Task goal: Set down each entry exactly as it stands, without altering a single character.

=== Records for this exercise ===

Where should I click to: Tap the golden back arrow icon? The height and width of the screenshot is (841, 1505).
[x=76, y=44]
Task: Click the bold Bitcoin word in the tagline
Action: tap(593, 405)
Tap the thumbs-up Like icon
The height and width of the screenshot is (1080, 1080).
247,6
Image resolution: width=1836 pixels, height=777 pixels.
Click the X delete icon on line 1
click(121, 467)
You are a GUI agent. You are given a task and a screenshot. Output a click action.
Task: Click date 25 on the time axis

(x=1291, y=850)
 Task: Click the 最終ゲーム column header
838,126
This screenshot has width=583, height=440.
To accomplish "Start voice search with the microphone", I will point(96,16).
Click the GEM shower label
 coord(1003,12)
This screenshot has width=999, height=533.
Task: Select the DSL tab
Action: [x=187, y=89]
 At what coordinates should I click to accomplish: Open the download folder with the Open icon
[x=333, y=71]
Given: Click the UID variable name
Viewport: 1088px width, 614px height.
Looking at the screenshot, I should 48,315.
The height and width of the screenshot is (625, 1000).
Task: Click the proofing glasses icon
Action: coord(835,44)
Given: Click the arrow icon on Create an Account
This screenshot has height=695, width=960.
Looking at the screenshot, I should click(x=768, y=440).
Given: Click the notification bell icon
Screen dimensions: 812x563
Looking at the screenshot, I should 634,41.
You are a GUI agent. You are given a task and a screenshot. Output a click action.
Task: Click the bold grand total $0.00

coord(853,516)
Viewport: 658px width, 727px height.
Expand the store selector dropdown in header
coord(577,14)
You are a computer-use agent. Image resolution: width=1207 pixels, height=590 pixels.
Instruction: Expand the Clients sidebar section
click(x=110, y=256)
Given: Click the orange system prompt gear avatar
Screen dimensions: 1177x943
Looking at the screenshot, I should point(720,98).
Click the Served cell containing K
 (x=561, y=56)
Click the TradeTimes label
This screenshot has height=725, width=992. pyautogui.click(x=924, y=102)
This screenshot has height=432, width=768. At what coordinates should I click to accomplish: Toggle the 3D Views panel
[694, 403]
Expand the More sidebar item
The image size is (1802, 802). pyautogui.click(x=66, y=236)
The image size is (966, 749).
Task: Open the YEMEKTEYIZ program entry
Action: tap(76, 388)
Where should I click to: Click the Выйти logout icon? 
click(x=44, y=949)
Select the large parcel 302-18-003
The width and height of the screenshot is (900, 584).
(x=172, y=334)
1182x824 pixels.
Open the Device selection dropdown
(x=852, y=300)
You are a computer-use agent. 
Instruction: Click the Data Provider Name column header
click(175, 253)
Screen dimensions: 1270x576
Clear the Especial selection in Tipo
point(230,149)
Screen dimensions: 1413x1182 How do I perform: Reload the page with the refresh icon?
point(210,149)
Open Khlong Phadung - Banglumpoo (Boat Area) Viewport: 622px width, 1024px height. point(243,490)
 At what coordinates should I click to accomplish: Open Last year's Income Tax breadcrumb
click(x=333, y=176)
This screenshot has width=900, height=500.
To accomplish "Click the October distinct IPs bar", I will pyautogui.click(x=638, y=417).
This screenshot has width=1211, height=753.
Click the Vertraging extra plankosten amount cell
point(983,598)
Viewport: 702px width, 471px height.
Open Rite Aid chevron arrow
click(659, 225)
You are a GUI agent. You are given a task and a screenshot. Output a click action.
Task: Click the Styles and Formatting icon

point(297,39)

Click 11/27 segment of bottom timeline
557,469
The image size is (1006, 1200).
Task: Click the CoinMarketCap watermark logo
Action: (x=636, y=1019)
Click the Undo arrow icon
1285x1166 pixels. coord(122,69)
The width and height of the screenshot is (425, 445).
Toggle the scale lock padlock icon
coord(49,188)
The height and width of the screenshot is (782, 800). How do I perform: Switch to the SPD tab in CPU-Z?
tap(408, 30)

===

Task output:
Where should I click to: Tap the golden back arrow icon? The height and width of the screenshot is (841, 1505).
[x=76, y=44]
Task: Click the bold Bitcoin word in the tagline
Action: tap(593, 405)
Tap the thumbs-up Like icon
The height and width of the screenshot is (1080, 1080).
247,6
Image resolution: width=1836 pixels, height=777 pixels.
Click the X delete icon on line 1
click(121, 467)
You are a GUI agent. You are given a task and a screenshot. Output a click action.
Task: Click date 25 on the time axis

(x=1291, y=850)
 Task: Click the 最終ゲーム column header
838,126
This screenshot has width=583, height=440.
To accomplish "Start voice search with the microphone", I will point(96,16).
Click the GEM shower label
 coord(1003,12)
This screenshot has width=999, height=533.
Task: Select the DSL tab
Action: [x=187, y=89]
 At what coordinates should I click to accomplish: Open the download folder with the Open icon
[x=333, y=71]
Given: Click the UID variable name
Viewport: 1088px width, 614px height.
Looking at the screenshot, I should 48,315.
The height and width of the screenshot is (625, 1000).
Task: Click the proofing glasses icon
Action: coord(835,44)
Given: Click the arrow icon on Create an Account
This screenshot has height=695, width=960.
Looking at the screenshot, I should click(x=768, y=440).
Given: Click the notification bell icon
Screen dimensions: 812x563
Looking at the screenshot, I should 634,41.
You are a GUI agent. You are given a task and a screenshot. Output a click action.
Task: Click the bold grand total $0.00

coord(853,516)
Viewport: 658px width, 727px height.
Expand the store selector dropdown in header
coord(577,14)
You are a computer-use agent. Image resolution: width=1207 pixels, height=590 pixels.
Instruction: Expand the Clients sidebar section
click(x=110, y=256)
Given: Click the orange system prompt gear avatar
Screen dimensions: 1177x943
Looking at the screenshot, I should point(720,98).
Click the Served cell containing K
 (x=561, y=56)
Click the TradeTimes label
This screenshot has height=725, width=992. pyautogui.click(x=924, y=102)
This screenshot has height=432, width=768. At what coordinates should I click to accomplish: Toggle the 3D Views panel
[694, 403]
Expand the More sidebar item
The image size is (1802, 802). pyautogui.click(x=66, y=236)
The image size is (966, 749).
Task: Open the YEMEKTEYIZ program entry
Action: tap(76, 388)
Where should I click to: Click the Выйти logout icon? 
click(x=44, y=949)
Select the large parcel 302-18-003
The width and height of the screenshot is (900, 584).
(x=172, y=334)
1182x824 pixels.
Open the Device selection dropdown
(x=852, y=300)
You are a computer-use agent. 
Instruction: Click the Data Provider Name column header
click(175, 253)
Screen dimensions: 1270x576
Clear the Especial selection in Tipo
point(230,149)
Screen dimensions: 1413x1182 How do I perform: Reload the page with the refresh icon?
point(210,149)
Open Khlong Phadung - Banglumpoo (Boat Area) Viewport: 622px width, 1024px height. point(243,490)
 At what coordinates should I click to accomplish: Open Last year's Income Tax breadcrumb
click(x=333, y=176)
This screenshot has width=900, height=500.
To accomplish "Click the October distinct IPs bar", I will pyautogui.click(x=638, y=417).
This screenshot has width=1211, height=753.
Click the Vertraging extra plankosten amount cell
point(983,598)
Viewport: 702px width, 471px height.
Open Rite Aid chevron arrow
click(659, 225)
You are a GUI agent. You are given a task and a screenshot. Output a click action.
Task: Click the Styles and Formatting icon

point(297,39)

Click 11/27 segment of bottom timeline
557,469
The image size is (1006, 1200).
Task: Click the CoinMarketCap watermark logo
Action: (x=636, y=1019)
Click the Undo arrow icon
1285x1166 pixels. coord(122,69)
The width and height of the screenshot is (425, 445).
Toggle the scale lock padlock icon
coord(49,188)
The height and width of the screenshot is (782, 800). How do I perform: Switch to the SPD tab in CPU-Z?
tap(408, 30)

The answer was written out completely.